---------- SOURCE MATERIAL

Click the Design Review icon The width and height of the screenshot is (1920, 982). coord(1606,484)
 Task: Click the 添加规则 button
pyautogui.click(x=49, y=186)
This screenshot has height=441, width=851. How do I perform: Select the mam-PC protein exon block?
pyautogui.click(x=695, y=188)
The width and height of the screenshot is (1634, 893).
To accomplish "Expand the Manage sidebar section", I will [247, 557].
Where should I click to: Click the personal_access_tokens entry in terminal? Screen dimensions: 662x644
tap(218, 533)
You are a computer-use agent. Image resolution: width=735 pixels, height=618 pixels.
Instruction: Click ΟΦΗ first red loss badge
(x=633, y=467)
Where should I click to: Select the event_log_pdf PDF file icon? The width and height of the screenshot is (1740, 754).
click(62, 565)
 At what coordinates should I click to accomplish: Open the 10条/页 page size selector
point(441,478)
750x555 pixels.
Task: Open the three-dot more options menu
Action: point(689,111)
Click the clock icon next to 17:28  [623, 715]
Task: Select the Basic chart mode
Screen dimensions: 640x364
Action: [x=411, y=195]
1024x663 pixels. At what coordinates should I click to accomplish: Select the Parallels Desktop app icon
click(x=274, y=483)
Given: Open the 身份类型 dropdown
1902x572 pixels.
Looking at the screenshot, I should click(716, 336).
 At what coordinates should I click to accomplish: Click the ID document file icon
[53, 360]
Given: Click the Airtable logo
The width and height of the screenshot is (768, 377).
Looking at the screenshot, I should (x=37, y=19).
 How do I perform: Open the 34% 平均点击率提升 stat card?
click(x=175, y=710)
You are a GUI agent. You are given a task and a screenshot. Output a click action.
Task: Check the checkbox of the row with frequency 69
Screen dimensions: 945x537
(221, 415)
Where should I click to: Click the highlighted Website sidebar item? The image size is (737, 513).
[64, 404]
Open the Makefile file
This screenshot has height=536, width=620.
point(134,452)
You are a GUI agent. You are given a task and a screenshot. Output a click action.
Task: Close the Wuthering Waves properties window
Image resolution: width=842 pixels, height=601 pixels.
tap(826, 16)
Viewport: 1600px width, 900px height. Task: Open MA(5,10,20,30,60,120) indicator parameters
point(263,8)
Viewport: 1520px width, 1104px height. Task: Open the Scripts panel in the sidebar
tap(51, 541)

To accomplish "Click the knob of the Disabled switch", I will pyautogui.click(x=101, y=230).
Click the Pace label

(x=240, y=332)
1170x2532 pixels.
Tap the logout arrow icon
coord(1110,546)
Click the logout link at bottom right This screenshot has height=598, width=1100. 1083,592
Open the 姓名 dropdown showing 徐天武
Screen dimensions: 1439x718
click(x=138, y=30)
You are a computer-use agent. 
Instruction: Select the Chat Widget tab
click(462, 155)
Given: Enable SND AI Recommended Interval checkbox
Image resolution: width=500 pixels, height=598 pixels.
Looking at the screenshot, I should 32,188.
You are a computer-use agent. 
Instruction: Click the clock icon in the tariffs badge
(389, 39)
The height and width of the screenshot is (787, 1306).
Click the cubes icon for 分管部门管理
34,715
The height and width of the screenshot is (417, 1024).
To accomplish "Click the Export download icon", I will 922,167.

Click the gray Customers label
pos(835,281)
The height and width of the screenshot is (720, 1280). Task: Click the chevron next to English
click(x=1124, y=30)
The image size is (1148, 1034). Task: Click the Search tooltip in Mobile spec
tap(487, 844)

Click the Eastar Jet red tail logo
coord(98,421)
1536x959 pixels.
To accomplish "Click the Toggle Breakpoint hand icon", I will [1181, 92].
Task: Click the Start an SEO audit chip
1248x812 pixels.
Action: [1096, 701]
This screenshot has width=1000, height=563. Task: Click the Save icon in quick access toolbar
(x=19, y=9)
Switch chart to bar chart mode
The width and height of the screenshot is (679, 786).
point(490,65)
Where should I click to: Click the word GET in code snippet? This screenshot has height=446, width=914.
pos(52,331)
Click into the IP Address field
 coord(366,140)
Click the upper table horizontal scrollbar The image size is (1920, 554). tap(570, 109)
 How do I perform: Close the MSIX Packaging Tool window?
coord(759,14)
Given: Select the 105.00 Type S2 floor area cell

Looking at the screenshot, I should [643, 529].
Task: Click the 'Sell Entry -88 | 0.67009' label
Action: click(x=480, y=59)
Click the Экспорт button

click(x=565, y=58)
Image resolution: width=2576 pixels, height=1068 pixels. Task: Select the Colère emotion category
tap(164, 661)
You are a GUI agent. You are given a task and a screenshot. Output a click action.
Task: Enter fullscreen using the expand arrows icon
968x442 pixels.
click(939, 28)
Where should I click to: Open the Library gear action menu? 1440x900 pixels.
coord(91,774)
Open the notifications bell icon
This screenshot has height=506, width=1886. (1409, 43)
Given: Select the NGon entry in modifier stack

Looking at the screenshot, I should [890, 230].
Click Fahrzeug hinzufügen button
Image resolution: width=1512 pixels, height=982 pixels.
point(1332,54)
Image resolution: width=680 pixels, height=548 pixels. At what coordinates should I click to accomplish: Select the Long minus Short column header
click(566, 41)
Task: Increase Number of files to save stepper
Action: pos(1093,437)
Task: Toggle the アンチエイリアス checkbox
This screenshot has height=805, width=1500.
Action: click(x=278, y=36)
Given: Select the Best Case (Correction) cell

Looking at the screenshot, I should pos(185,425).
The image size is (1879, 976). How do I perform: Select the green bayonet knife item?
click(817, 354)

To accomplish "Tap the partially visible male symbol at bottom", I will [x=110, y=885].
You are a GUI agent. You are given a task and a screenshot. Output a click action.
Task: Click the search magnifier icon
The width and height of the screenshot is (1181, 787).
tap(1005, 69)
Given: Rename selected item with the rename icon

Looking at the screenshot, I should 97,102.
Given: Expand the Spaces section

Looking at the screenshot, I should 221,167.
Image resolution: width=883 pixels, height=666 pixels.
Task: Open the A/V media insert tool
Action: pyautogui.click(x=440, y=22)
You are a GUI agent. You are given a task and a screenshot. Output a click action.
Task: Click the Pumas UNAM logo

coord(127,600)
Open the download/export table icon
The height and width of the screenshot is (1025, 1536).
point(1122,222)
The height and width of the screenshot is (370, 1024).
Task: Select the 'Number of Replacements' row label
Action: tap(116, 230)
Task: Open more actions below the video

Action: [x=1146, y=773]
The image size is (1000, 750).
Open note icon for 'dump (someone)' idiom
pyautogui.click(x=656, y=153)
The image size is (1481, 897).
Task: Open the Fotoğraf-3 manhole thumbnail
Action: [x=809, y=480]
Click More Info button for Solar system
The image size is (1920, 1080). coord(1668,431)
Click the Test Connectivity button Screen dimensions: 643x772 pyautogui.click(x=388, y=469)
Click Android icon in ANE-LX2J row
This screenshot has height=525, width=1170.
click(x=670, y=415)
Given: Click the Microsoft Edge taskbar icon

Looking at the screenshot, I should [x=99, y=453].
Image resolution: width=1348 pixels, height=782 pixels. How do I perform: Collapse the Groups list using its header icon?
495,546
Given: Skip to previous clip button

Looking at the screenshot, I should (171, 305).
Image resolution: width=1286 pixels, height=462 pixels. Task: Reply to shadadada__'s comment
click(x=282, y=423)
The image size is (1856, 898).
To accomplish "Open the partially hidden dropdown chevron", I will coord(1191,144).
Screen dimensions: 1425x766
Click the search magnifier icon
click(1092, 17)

--------------------

▶ **THE PROBLEM**
A single number is the answer here: the count of lines in the material above holding the string "Toggle".

▶ **EXERCISE ANSWER**
2